Nadie trató de interceptarles el paso. La noticia de la muerte del holandés y de la inminente explosión se había extendido con rapidez, y los centinelas optaron por ponerse a salvo. Su único temor era perderse en el laberinto de túneles de la pirámide. Aisha iba delante, confiando en su conocimiento de las construcciones de la antigüedad para orientarse y encontrar la salida. El momento más comprometido fue cuando, a mitad de camino, se vieron ante dos bifurcaciones, aparentemente idénticas. Equivocarse, adentrándose por donde no era, significaba la muerte.

—No recuerdo haber visto esto al entrar.

—Lo teníamos a la espalda —dijo Michael—, y no estábamos precisamente en condiciones de fijarnos.

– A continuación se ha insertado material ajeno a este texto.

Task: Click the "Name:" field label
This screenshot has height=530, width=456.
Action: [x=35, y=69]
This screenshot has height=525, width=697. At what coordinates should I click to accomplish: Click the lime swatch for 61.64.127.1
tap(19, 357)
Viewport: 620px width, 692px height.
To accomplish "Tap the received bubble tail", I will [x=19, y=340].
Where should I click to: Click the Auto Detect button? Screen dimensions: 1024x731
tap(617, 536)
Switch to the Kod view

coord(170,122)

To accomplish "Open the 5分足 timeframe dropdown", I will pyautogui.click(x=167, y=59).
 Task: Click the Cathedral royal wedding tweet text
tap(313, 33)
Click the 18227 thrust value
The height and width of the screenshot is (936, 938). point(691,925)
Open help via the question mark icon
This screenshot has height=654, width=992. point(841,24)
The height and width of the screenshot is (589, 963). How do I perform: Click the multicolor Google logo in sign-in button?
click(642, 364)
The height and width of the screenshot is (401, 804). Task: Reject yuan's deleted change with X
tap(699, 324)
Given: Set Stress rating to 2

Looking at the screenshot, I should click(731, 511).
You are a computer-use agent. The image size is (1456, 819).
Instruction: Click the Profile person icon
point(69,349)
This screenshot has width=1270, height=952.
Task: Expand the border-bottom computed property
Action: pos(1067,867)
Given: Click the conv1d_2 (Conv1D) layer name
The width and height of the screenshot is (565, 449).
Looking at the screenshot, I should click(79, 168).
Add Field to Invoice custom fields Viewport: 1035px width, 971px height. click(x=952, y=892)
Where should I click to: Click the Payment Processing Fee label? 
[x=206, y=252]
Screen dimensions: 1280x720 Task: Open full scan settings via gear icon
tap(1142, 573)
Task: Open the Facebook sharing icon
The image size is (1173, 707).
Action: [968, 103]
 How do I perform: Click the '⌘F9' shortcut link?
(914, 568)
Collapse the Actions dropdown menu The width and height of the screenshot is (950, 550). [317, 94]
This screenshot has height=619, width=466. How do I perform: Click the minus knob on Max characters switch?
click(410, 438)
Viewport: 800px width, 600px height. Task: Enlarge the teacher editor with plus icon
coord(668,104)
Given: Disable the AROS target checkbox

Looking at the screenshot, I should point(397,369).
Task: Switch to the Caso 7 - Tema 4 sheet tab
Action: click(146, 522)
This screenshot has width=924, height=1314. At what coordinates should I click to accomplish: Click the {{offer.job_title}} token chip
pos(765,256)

—La bifurcación de la derecha parece más en línea con este pasadizo. Puestos a jugárnosla, vayamos por ahí.

—Tú mandas.

Siguieron adelante. Habían transcurrido unos veinte minutos. Era preciso que salieran de la pirámide y se alejaran lo bastante de ella antes de que se produjese la primera explosión. La bifurcación por la que se adentraban era un pasadizo recto como un palo.

De pronto, las luces parpadearon unos instantes y finalmente se apagaron. La oscuridad era impenetrable, como si estuviesen enterrados vivos.

Michael aún llevaba encima la linterna que había utilizado en las alcantarillas. Las pilas estaban casi agotadas y el haz de luz era muy débil, aunque suficiente para permitirles seguir. Rezó para que no se apagase antes de que llegaran a la salida. Si es que la encontraban…

Ya habían abandonado toda prudencia. No caminaban, sino que corrían por el oscuro túnel, siguiendo el tenue haz de la linterna que oscilaba por delante. El nerviosismo les impidió ver el hueco.

Aisha iba corriendo más o menos un metro delante de Michael y, súbitamente, gritó y se perdió de vista. Michael se detuvo instintivamente. A escasos centímetros se abría un profundo hueco. El silencio era espantoso.

Michael se asomó por el borde e iluminó el hueco con la linterna. Era inútil. El haz apenas llegaba más allá de un metro. A partir de allí sólo veía oscuridad. Retrocedió desesperado. Haber conseguido tanto para fracasar por un momento de descuido… Pero, de pronto, oyó un ruido. Y luego la voz de Aisha.